*WHAT NEEDS TO BE DONE*: Among the lines of data below, reproduce only those from the one with "2 [link] (194, 1179)" through the one with "Powered by Shopify (229, 2547)", exactly as they stand, both ends included.

*RECORDS SUPPLIED*:
▽

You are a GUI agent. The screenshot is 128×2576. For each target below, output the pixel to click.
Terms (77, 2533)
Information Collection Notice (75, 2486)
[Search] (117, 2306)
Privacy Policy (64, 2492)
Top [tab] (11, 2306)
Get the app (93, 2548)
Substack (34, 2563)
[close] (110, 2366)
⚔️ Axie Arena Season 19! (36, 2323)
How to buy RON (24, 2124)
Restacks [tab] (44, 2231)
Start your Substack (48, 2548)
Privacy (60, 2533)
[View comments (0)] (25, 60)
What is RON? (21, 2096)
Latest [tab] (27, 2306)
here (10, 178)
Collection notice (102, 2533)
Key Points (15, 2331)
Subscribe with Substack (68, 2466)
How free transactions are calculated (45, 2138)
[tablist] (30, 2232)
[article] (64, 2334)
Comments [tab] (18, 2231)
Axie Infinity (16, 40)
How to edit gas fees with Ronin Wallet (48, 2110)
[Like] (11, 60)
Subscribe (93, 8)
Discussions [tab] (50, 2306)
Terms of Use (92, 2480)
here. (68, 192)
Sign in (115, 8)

△
▽

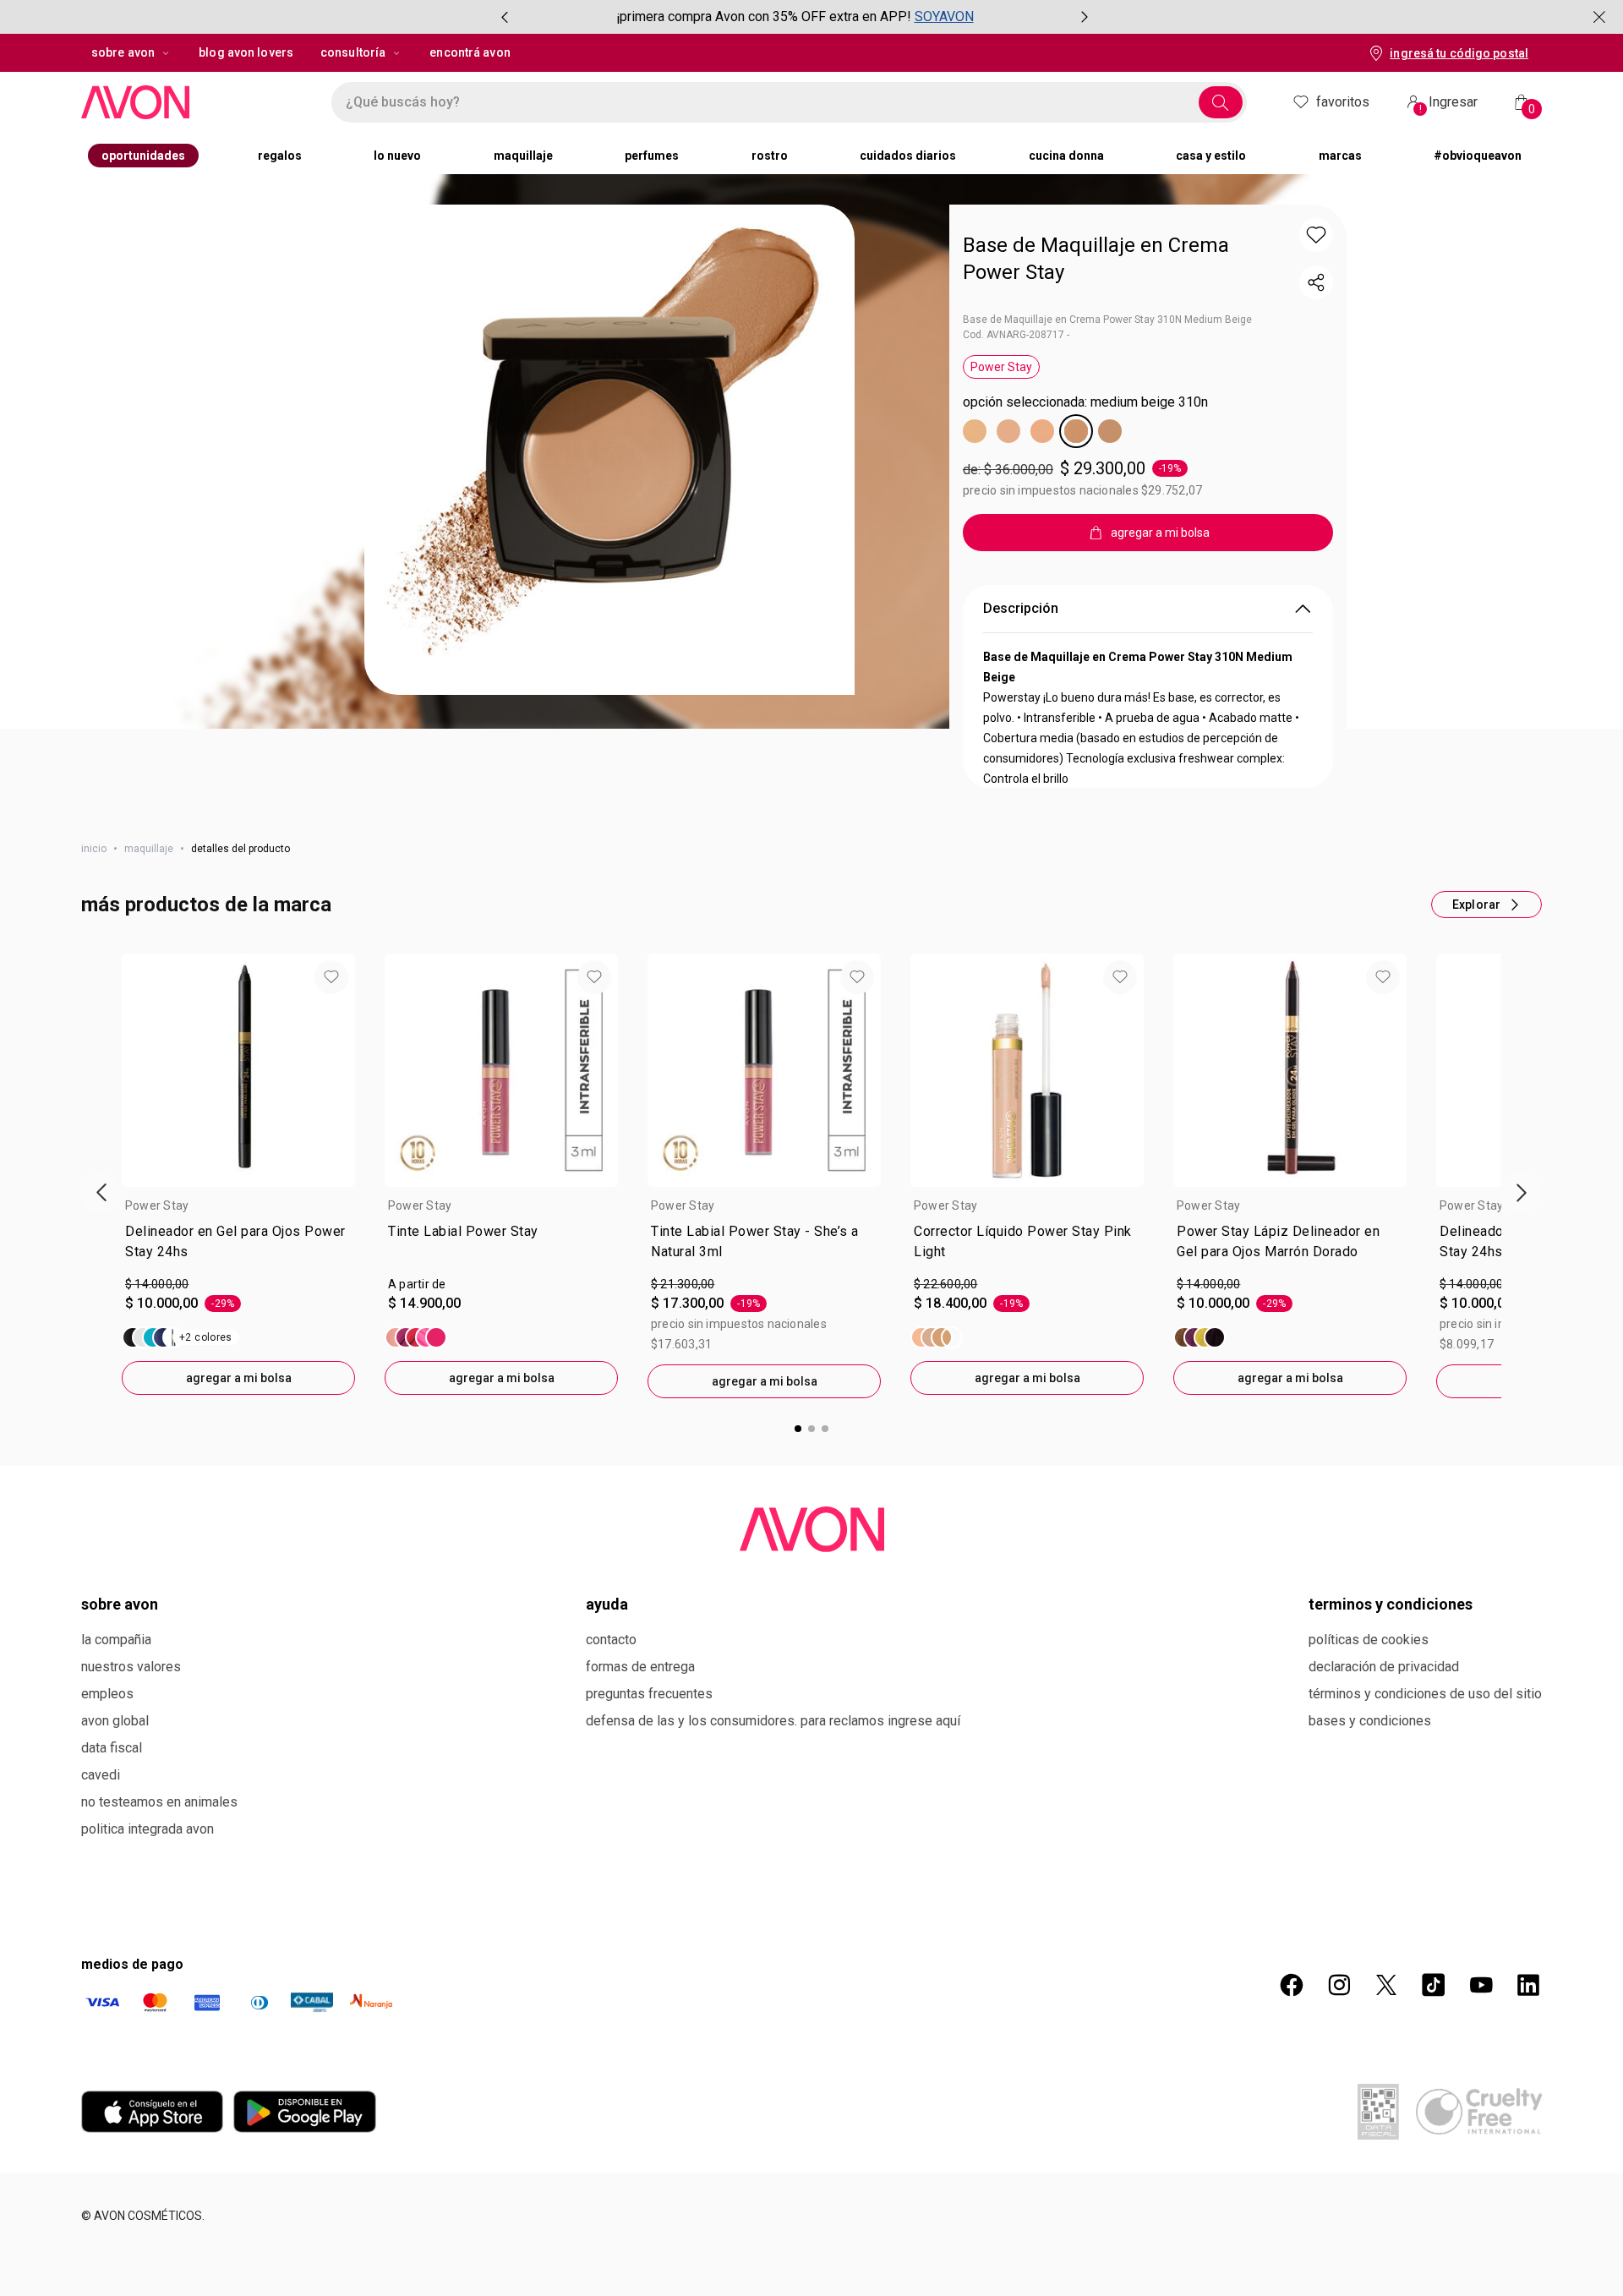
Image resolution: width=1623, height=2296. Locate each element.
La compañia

△
▽

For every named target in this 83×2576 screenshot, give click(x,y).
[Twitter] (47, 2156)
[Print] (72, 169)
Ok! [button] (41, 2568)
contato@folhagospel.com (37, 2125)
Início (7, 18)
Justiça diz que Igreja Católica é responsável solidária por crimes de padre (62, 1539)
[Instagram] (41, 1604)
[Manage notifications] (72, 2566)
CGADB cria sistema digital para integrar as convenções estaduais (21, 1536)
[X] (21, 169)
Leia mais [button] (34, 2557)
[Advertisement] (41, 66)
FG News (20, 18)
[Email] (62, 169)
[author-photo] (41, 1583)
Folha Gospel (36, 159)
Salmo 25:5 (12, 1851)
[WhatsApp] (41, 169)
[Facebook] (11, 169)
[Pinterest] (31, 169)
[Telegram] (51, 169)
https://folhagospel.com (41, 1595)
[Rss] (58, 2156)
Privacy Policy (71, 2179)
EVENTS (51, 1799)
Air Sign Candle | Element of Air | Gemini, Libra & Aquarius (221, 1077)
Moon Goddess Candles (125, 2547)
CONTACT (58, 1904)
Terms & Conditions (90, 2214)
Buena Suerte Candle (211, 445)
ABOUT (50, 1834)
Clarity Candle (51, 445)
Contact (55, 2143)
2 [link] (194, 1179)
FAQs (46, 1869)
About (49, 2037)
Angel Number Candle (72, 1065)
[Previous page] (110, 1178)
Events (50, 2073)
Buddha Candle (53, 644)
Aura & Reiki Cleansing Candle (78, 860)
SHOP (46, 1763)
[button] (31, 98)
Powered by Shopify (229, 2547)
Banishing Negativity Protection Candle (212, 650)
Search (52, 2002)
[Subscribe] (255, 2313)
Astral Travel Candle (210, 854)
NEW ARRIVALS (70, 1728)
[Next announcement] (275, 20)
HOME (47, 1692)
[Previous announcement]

△

*SOLUTION FOR THIS PROBLEM*:
2 [link] (194, 1179)
FAQs (46, 1869)
About (49, 2037)
Angel Number Candle (72, 1065)
[Previous page] (110, 1178)
Events (50, 2073)
Buddha Candle (53, 644)
Aura & Reiki Cleansing Candle (78, 860)
SHOP (46, 1763)
[button] (31, 98)
Powered by Shopify (229, 2547)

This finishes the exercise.